You won’t need collision or comprehensive coverage, which represents a large percentage of the average premium.
And again, since you probably don’t drive many miles in the course of a year, you’ll get a big discount on your liability coverage.
How to Buy Non-owner Car Insurance
You can buy non-owner car insurance from most major auto insurance companies.
That includes household names, like:
- State Farm
- The General
Which you should choose will depend on the premium levels available in your state of residence.
No matter what, you’ll need to get liability coverage that meets the minimum required by law in your state.
Liability insurance is usually quoted in a three-number sequence, that will look something like 25/50/25.
The three numbers will represent the minimum requirements in each of three categories (in thousands):
- $25,000 for bodily injury or death of one person in a single accident
- $50,000 for bodily injury or death of two or more persons in a single accident
- $25,000 for injury to or destruction of property of others in a single accident.

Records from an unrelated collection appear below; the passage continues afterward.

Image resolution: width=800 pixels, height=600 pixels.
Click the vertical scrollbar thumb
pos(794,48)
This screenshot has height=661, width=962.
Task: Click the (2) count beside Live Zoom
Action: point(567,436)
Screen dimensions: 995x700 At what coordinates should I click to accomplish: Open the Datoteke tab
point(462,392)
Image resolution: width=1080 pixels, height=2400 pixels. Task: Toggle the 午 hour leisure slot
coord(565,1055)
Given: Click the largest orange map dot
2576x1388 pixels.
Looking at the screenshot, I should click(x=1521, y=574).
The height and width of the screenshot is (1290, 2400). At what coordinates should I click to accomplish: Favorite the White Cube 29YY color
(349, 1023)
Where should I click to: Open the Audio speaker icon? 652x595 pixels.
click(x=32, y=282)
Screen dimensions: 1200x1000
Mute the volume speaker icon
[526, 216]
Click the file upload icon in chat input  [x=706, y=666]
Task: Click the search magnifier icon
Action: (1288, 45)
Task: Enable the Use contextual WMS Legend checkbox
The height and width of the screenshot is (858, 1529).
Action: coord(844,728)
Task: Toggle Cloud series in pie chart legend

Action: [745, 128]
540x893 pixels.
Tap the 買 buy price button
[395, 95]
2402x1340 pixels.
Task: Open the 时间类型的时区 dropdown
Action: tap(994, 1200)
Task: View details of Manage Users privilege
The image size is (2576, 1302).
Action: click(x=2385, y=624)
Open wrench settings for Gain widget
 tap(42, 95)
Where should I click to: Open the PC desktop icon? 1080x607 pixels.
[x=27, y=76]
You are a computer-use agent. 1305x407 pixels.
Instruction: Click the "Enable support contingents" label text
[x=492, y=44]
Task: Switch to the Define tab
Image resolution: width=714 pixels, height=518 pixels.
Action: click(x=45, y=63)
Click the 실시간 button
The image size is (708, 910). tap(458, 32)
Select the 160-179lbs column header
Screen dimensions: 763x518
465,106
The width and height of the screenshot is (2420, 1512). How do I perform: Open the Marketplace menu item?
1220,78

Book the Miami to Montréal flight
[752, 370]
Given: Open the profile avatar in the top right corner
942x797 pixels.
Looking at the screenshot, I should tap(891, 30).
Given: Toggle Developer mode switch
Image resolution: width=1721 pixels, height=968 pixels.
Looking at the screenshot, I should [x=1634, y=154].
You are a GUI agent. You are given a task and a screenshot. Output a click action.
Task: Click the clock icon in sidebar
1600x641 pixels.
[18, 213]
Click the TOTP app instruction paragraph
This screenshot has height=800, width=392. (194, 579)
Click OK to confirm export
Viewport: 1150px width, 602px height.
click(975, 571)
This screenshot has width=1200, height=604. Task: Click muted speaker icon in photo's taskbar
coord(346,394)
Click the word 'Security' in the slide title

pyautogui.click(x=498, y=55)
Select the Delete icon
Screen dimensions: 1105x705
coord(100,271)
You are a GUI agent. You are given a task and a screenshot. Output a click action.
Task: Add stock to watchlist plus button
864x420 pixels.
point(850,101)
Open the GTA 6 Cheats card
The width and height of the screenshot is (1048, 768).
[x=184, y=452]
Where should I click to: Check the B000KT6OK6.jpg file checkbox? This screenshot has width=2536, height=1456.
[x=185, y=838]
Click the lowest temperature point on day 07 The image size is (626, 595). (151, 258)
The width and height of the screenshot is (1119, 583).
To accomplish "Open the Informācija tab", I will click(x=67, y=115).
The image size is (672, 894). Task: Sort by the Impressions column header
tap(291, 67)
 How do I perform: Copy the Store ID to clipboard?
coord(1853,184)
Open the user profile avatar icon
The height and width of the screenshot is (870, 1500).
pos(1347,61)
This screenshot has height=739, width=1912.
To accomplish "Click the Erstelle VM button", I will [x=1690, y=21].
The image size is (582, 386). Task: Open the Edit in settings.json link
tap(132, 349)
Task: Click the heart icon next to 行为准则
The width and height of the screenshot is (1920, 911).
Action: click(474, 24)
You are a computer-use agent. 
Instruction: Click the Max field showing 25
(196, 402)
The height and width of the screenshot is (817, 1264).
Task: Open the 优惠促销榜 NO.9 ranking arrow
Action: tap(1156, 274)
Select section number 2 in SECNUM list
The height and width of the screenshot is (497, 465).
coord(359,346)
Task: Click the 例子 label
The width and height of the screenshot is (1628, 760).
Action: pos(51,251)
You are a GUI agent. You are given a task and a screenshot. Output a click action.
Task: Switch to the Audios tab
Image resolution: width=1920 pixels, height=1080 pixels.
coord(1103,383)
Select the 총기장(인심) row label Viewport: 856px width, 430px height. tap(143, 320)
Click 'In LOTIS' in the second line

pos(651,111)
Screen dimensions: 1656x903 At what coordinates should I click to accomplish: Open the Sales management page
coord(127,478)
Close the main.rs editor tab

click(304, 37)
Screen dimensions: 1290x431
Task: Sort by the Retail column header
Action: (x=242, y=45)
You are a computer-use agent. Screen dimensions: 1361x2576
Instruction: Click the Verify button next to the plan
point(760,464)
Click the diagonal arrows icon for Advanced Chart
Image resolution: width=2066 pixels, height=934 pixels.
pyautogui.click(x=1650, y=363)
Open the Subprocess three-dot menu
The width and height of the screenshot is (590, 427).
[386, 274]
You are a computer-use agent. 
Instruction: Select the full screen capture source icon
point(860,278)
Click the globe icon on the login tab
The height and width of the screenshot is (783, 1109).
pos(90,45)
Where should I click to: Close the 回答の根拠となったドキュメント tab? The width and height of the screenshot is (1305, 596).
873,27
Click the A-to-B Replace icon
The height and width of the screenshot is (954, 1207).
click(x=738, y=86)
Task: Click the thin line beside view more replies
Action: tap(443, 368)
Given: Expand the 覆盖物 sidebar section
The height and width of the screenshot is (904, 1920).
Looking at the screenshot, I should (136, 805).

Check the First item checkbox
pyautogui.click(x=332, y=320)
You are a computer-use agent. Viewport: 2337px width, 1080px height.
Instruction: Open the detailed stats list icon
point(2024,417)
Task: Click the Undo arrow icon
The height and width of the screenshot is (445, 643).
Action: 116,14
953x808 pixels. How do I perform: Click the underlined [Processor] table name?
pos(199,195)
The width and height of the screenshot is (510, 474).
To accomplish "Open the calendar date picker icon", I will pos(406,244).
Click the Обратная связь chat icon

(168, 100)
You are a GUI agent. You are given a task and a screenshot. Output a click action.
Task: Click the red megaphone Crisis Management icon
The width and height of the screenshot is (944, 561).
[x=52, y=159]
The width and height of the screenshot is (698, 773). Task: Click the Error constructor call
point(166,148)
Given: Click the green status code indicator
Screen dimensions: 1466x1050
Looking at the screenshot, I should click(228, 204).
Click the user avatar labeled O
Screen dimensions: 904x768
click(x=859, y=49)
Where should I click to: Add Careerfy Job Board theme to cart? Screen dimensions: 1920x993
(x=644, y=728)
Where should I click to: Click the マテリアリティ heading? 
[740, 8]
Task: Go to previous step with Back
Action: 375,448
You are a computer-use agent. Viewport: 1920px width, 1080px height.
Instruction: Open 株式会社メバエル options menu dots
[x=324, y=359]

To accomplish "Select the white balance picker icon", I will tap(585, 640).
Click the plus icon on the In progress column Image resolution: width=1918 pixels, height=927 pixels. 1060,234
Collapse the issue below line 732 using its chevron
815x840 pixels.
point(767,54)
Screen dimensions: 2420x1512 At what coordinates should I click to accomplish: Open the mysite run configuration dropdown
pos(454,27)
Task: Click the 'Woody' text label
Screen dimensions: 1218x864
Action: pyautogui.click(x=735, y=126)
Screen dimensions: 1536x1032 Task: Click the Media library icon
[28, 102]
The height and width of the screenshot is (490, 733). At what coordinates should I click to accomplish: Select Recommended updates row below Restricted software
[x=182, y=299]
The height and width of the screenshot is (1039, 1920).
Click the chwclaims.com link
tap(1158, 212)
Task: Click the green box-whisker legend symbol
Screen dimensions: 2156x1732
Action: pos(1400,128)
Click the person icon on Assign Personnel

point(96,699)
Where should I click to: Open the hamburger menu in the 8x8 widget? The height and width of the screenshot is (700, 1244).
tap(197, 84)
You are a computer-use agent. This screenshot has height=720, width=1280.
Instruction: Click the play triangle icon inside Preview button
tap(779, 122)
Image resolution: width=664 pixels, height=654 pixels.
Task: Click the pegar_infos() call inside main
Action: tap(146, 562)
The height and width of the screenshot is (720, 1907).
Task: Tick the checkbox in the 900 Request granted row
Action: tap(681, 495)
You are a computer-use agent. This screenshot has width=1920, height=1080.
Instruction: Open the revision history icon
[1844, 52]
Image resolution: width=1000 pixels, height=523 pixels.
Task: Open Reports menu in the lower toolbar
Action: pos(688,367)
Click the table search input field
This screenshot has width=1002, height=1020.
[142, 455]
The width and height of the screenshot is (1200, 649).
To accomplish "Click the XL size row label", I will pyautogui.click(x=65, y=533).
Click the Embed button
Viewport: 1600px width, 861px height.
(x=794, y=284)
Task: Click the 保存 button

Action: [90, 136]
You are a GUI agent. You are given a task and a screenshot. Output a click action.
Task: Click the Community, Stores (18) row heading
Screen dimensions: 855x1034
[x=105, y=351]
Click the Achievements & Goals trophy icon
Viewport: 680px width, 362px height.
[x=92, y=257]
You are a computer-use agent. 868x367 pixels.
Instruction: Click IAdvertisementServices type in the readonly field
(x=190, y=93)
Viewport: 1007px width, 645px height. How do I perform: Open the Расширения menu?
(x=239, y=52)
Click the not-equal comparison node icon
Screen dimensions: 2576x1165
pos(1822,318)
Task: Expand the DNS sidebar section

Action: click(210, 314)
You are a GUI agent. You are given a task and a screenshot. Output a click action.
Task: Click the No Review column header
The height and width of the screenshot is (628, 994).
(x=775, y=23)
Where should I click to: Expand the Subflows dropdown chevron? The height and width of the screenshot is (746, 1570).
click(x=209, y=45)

If you’re purchasing non-owner car insurance be sure to specify that to the car insurance company you’re getting a quote from.
You’ll want to make sure that you have an adequate amount of coverage, but also that you’re not paying for coverage provisions you don’t need.
Though you’re legally required to have the minimum level of coverage in your state, you should carefully consider your net worth in making a decision about the coverage you need.
Even if you only drive occasionally, a single accident is all it will take to have your entire net worth wiped out in a single lawsuit.
As long as you’re a licensed driver, you should at least have the minimum level of liability insurance required in your state of residence.
Failure to have proper coverage could expose you to fines and penalties for driving without coverage, or massive legal liabilities if you’re involved in an at-fault accident.